ページ抜粋:

++++++

説明

滑り軸受、製造方法及び内燃機関

ライニング(3)がコールドスプレー法又はコールドガスダイナミックスプレー法によって施されている支承構造又は基材(2)を有する、特に、内燃機関の少なくとも1つのシャフトを拘束するための滑り軸受を記載しており、ここで、前記ライニングは、セラミック粒子と焼付け防止剤を有する少なくとも1種の合金粉を包含する少なくとも1種の複合材料から成る。

【発明の詳細な説明】
【技術分野】
【0001】
本発明は、コールドスプレー又はコールドダイナミックスプレーとして知られている方法によって製造又は形成され且つその耐久性及び性能を向上させる組成物を有する滑り軸受(例として、クランク軸受)に関する。
【0002】
本発明はまた、前記滑り軸受の製造法及び上に記載したような少なくとも1つの軸受を有する滑り軸受を有する内燃(IC)機関に関する。
【0003】
発明の背景
IC機関の大多数は、2行程機関及びオットー/ディーゼルサイクル4行程機関として、その(それらの)運動量を、クランクシャフトと呼ばれるシャフトの回転運動に変換するロッドに連結された1つ以上の往復動ピストンを包含する。ピストンの直線運動は、"爆発"行程中に発生し、且つ該直線運動はクランクシャフトの回転に変えられ、それは乗り物を動かすことや他の仕事を実行するために使用可能である。
【0004】
IC機関の作動は単純且つ概念的によく知られているが、しかし、高負荷をともなうゆえに、クランクシャフトの過度の半径方向運動及び軸方向運動を避けることが不可欠であり、さもなければ、エンジンの耐久性及び信頼性が激しく低下する。
【0005】
クランクシャフトの半径方向運動及び軸方向運動を回避しつつ、それを拘束する部材は軸受と呼ばれる。そのうえ、いくつかのIC機関は、同様に軸受によって拘束された、他の回転可能なシャフト(すなわち、カムシャフト、バランスシャフト等)を有する。

++++++

記録データ:

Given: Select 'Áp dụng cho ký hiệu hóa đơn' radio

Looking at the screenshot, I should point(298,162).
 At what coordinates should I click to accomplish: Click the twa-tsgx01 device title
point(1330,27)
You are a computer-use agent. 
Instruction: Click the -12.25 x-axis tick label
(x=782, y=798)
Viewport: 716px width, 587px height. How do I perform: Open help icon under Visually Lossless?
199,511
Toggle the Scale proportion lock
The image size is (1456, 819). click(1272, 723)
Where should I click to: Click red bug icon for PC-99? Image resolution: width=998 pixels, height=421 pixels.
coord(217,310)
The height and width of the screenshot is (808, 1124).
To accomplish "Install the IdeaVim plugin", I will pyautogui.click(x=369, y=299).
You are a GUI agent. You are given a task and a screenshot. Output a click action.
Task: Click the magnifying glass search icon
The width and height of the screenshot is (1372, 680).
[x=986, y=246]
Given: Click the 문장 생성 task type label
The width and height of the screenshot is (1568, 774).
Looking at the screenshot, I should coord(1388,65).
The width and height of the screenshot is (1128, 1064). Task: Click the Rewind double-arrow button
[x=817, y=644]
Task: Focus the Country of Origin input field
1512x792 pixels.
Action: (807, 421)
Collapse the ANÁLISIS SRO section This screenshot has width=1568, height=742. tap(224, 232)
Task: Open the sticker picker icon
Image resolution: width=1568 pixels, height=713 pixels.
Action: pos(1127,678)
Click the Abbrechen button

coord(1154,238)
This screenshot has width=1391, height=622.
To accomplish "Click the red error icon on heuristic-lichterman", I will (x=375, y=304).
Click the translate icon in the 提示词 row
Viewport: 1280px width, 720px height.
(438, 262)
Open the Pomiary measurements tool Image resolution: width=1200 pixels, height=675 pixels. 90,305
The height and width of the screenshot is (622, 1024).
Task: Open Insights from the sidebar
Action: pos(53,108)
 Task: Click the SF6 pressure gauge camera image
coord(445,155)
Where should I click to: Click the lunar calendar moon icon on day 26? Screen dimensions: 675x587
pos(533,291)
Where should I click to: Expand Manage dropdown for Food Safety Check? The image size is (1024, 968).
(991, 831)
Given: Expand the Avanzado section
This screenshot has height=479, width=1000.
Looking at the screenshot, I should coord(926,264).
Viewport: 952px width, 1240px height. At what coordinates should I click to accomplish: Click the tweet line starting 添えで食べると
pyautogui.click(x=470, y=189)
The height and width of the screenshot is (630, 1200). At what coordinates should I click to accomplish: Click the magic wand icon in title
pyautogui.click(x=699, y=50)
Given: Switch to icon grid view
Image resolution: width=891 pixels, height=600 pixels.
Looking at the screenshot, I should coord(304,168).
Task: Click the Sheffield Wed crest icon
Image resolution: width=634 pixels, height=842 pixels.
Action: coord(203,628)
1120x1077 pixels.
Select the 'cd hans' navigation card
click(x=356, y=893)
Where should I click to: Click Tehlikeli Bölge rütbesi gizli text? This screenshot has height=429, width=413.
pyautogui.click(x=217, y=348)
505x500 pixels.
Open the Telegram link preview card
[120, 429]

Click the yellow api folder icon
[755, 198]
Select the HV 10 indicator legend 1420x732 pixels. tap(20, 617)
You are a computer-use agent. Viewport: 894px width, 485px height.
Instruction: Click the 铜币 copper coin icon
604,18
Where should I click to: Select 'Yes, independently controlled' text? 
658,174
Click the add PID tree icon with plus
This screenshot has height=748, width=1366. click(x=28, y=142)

++++++

作業内容:
**A.** 滑り軸受の文章では、クランクシャフトの半径方向運動と軸方向運動を防ぎながらそれを拘束する部材を何と呼んでいるか。
**B.** 滑り軸受の文章の続きを、最後の文の後から書き進めよ。
記録はここでは使わない。

各作業の答え:
**A.** 軸受と呼んでいる。

**B.**
【0006】
言い換えれば、軸受は、相対的な滑り運動を有する他方の面に対して直接的に(又は固体潤滑剤若しくは液体潤滑剤により)支承する面を有する任意の部材である。軸受の主目的は、荷重を、一方の面から他方の摺動面に伝達することである。
【0007】
ほぼ全てのエンジンは、2つの最低限の主軸受を有し、該主軸受をクランクシャフトの各端部に有し、且つクランクピンの数より1つ多い軸受をしばしば有する。主軸受のこの数は、より多数の軸受の余分なサイズ、コスト及び安定性と、より少数のコンパクト性及び軽量性とを兼ね備えるための折衷案である。双方とも、より短く且つより安定なクランクが、より良好なエンジンバランスを生むことになるように、性能に関しての利点を有する。
【0008】
二十世紀の初頭を通じて、かつてIC機関はクランクシャフトを拘束する少数の軸受を常に有していて、なぜなら、これらの旧式エンジンは十分に高い回転数(回転毎分)を許容し得ず、且つ生じた出力が顕著なものではなかったからであった。これらのエンジンはまた、原則として、生じた出力の量を考慮すると、低いエネルギー効率及び高い燃料消費量を有していた。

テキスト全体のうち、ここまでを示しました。